**Exercise brief**
Every entry must appear in the answer exactly as it does here.

**Material supplied**

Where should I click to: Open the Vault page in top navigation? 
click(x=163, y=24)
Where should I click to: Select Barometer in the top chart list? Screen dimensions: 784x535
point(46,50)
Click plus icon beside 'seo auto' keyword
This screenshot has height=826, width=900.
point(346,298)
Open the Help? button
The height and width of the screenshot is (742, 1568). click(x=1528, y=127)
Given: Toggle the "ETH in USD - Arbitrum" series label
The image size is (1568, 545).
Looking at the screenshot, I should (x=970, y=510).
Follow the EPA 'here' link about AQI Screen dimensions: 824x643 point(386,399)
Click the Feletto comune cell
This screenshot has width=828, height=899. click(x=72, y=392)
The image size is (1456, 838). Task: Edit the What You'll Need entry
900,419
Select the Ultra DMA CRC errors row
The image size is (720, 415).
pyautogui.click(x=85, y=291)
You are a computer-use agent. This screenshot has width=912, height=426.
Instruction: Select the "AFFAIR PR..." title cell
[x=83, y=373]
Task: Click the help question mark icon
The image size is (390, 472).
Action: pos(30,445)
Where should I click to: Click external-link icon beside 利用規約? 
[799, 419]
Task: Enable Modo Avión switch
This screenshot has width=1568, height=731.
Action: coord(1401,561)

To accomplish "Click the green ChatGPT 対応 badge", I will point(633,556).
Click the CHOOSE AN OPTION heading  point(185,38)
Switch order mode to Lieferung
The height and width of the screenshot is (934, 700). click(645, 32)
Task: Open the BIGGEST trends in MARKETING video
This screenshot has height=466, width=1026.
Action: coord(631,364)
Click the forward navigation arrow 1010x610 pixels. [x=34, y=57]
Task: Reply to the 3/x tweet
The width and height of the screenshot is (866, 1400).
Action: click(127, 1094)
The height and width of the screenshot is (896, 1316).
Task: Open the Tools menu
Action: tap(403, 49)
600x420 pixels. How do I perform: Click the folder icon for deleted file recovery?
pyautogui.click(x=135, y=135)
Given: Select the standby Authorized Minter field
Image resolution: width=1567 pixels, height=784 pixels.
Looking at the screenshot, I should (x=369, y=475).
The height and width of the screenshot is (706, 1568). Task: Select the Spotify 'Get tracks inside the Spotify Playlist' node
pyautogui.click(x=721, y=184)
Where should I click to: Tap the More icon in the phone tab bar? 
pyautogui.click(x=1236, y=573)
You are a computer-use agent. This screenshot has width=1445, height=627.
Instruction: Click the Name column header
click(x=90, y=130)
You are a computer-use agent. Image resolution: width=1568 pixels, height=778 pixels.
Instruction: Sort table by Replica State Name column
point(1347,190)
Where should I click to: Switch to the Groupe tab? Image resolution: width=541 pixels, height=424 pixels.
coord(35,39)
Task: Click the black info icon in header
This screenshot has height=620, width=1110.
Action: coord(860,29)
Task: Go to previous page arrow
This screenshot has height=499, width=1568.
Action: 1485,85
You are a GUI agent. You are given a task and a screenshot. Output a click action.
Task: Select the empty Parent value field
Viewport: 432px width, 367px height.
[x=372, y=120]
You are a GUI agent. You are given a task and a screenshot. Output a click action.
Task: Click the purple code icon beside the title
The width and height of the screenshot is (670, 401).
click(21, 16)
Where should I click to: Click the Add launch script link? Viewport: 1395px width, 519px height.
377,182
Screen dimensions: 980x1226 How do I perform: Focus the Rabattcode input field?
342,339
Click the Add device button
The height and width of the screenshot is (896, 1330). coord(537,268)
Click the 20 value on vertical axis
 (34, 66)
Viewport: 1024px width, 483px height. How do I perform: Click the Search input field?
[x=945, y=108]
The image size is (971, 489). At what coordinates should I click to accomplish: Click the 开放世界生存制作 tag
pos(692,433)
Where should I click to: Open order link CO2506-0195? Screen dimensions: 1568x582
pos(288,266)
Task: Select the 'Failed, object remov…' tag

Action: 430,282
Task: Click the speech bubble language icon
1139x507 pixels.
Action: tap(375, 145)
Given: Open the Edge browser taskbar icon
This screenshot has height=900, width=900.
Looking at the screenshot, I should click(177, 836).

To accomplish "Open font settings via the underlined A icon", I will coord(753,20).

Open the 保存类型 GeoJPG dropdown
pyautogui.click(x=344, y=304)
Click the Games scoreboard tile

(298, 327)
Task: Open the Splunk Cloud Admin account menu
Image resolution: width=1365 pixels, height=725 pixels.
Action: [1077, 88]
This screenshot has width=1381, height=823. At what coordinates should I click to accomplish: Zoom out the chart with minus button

**Response below**
Where should I click to: Open the Vault page in top navigation? 
click(x=163, y=24)
Where should I click to: Select Barometer in the top chart list? Screen dimensions: 784x535
point(46,50)
Click plus icon beside 'seo auto' keyword
This screenshot has height=826, width=900.
point(346,298)
Open the Help? button
The height and width of the screenshot is (742, 1568). click(x=1528, y=127)
Given: Toggle the "ETH in USD - Arbitrum" series label
The image size is (1568, 545).
Looking at the screenshot, I should (x=970, y=510).
Follow the EPA 'here' link about AQI Screen dimensions: 824x643 point(386,399)
Click the Feletto comune cell
This screenshot has width=828, height=899. click(x=72, y=392)
The image size is (1456, 838). Task: Edit the What You'll Need entry
900,419
Select the Ultra DMA CRC errors row
The image size is (720, 415).
pyautogui.click(x=85, y=291)
You are a computer-use agent. This screenshot has width=912, height=426.
Instruction: Select the "AFFAIR PR..." title cell
[x=83, y=373]
Task: Click the help question mark icon
The image size is (390, 472).
Action: pos(30,445)
Where should I click to: Click external-link icon beside 利用規約? 
[799, 419]
Task: Enable Modo Avión switch
This screenshot has width=1568, height=731.
Action: coord(1401,561)

To accomplish "Click the green ChatGPT 対応 badge", I will point(633,556).
Click the CHOOSE AN OPTION heading  point(185,38)
Switch order mode to Lieferung
The height and width of the screenshot is (934, 700). click(645, 32)
Task: Open the BIGGEST trends in MARKETING video
This screenshot has height=466, width=1026.
Action: coord(631,364)
Click the forward navigation arrow 1010x610 pixels. [x=34, y=57]
Task: Reply to the 3/x tweet
The width and height of the screenshot is (866, 1400).
Action: click(127, 1094)
The height and width of the screenshot is (896, 1316).
Task: Open the Tools menu
Action: tap(403, 49)
600x420 pixels. How do I perform: Click the folder icon for deleted file recovery?
pyautogui.click(x=135, y=135)
Given: Select the standby Authorized Minter field
Image resolution: width=1567 pixels, height=784 pixels.
Looking at the screenshot, I should (x=369, y=475).
The height and width of the screenshot is (706, 1568). Task: Select the Spotify 'Get tracks inside the Spotify Playlist' node
pyautogui.click(x=721, y=184)
Where should I click to: Tap the More icon in the phone tab bar? 
pyautogui.click(x=1236, y=573)
You are a computer-use agent. This screenshot has width=1445, height=627.
Instruction: Click the Name column header
click(x=90, y=130)
You are a computer-use agent. Image resolution: width=1568 pixels, height=778 pixels.
Instruction: Sort table by Replica State Name column
point(1347,190)
Where should I click to: Switch to the Groupe tab? Image resolution: width=541 pixels, height=424 pixels.
coord(35,39)
Task: Click the black info icon in header
This screenshot has height=620, width=1110.
Action: coord(860,29)
Task: Go to previous page arrow
This screenshot has height=499, width=1568.
Action: 1485,85
You are a GUI agent. You are given a task and a screenshot. Output a click action.
Task: Select the empty Parent value field
Viewport: 432px width, 367px height.
[x=372, y=120]
You are a GUI agent. You are given a task and a screenshot. Output a click action.
Task: Click the purple code icon beside the title
The width and height of the screenshot is (670, 401).
click(21, 16)
Where should I click to: Click the Add launch script link? Viewport: 1395px width, 519px height.
377,182
Screen dimensions: 980x1226 How do I perform: Focus the Rabattcode input field?
342,339
Click the Add device button
The height and width of the screenshot is (896, 1330). coord(537,268)
Click the 20 value on vertical axis
 (34, 66)
Viewport: 1024px width, 483px height. How do I perform: Click the Search input field?
[x=945, y=108]
The image size is (971, 489). At what coordinates should I click to accomplish: Click the 开放世界生存制作 tag
pos(692,433)
Where should I click to: Open order link CO2506-0195? Screen dimensions: 1568x582
pos(288,266)
Task: Select the 'Failed, object remov…' tag

Action: 430,282
Task: Click the speech bubble language icon
1139x507 pixels.
Action: tap(375, 145)
Given: Open the Edge browser taskbar icon
This screenshot has height=900, width=900.
Looking at the screenshot, I should click(177, 836).

To accomplish "Open font settings via the underlined A icon", I will coord(753,20).

Open the 保存类型 GeoJPG dropdown
pyautogui.click(x=344, y=304)
Click the Games scoreboard tile

(298, 327)
Task: Open the Splunk Cloud Admin account menu
Image resolution: width=1365 pixels, height=725 pixels.
Action: [1077, 88]
This screenshot has width=1381, height=823. At what coordinates should I click to accomplish: Zoom out the chart with minus button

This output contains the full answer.